33.- Intolerancia digestiva

Abril 2015


 

33.- Manejo de la intolerancia digestiva

 

 Dr Cristian Peña F.

 

La restricción del crecimiento post natal es uno de los mayores problemas de los recién nacidos prematuros especialmente de extremo bajo peso de nacimiento y está asociado a un peor desarrollo neurológico.

Afortunadamente en las últimas décadas, la introducción de la nutrición parenteral ha permitido evitar situaciones de desnutrición severa en estos pacientes, sin embargo, ésta somete al recién nacido a procedimientos que pueden provocar dolor, complicaciones infecciosas y metabólicas.

Es por esto, que se ha puesto enfásis en el último tiempo en iniciar prontamente una alimentación enteral trófica y alcanzar volúmenes enterales cercanos a los requerimientos totales en el menor plazo que el paciente lo permita.

Sin embargo, este logro muchas se ve impedido de alcanzar debido a las propias patologías comunes en este grupo de pacientes pero particularmente, en pacientes estables, se debe a la inmadurez funcional del sistema de motilidad intestinal.

En términos prácticos definiremos intolerancia digestiva, en recién nacidos estables :

  • Incapacidad de recibir 75 ml / kg / día de alimentación enteral dentro de los primeros 5 días de iniciar la alimentación enteral.

  • Presentar residuos gástricos > 50% del volumen administrado 3 horas antes.

Ante la presencia de estos signos se debe realizar una completa evaluación clínica en busca de signos de : enterocolitis necrotizante (residuos biliosos o sanguinolentos, deposiciones con sangre, eritema abdominal)  , sepsis, ductus arterioso persistente, hipertensión intracraneana y si la evaluación clínica permite sospecharlo ir en busca dirigida de causas específicas que puedan provocar trastornos de la motilidad intestinal.

 

Así según criterio se puede solicitar :

  • Parámetros infecciosos: Hemograma, PCR, cultivos.

  • Radiografía de abdomen: ubicación de sonda nasogástrica, signos de obstrucción intestinal, enterocolitis necrotizante (distensión de asas, neumatosis, aire libre peritoneal, aire en sistema portal).

  • Ecocardiografía: ductus arterioso persistente, insuficiencia cardíaca.

  • Bioquímicos y ELP : alteraciones hidroelectrolíticas, insuficiencia renal.

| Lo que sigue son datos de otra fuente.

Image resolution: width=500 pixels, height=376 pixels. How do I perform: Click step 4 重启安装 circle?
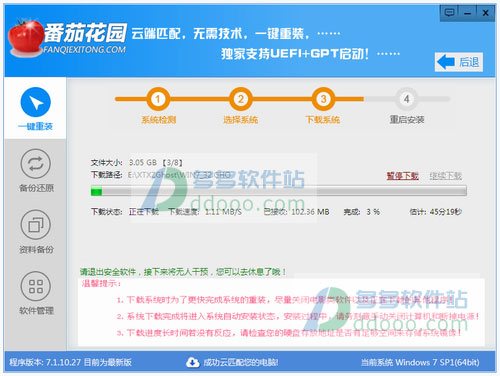(x=406, y=99)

Una vez descartadas situaciones clínicas secundarias que pueden generar intolerancia digestiva y evaluando la real necesidad de medicamentos que pueden retrasar el vaciamiento gástrico o provocar irritación gástrica (metilxantinas, narcóticos, ácido ursodesoxicólico por ejemplo) continuar con la siguiente pauta  :

  1. Iniciar alimentación enteral continua con bomba de infusión a pasar en 3 horas, dejando 1 hora de descanso, dejando 6 bombas de infusión para 24 horas. 

  2. Si a pesar de encontrarse con alimentación enteral contínua por 72 horas y persiste con intolerancia digestiva iniciar medicación  :

    • Eritromicina suspensión:

      • Antibiótico del grupo de los macrólidos, en dosis altas ha demostrado frente al placebo, reducir los días de alimentación parenteral, la incidencia de complicaciones por NPT y número de episodios de sepsis recurrente.

      • Su mecanismo de acción es a través de la vía de la motilina, provocando aumento de la motilidad gástrica proximal y disminución de la resistencia pilórica.

      • Las dosis estudiada y que mostró mejores resultados es de 12.5 mg /kg cada 6 horas vía oral, hasta alcanzar un volumen entera! de 100 ml/kg/día y máximo hasta 7 días.

    • Domperidona: No es una práctica recomendable de rutina debido a que en un estudio de seguridad se objetivó la capacidad de producir prolongación reversible del intervalo QT.

Bibliografía

  1. Duperval. Nutrición enteraldelrecién nacido. En Nutrición del recién nacido.Reina Valdés Armenteros. Editorial Ciencias Médicas .La habana 2010,pp 71-83.

  2. Pak C Ng. Use de oral erithromicin for the treatment of gastrointestinal dysmotility in preterm infants. Neonatology 2009; 95 : 97-104

  3. Mansi Y. Randomized controlled of high dose of oral erithromicyn for the treatment of feeding intolerance in preterm infants. Neonatology 2011; 100: 290-294.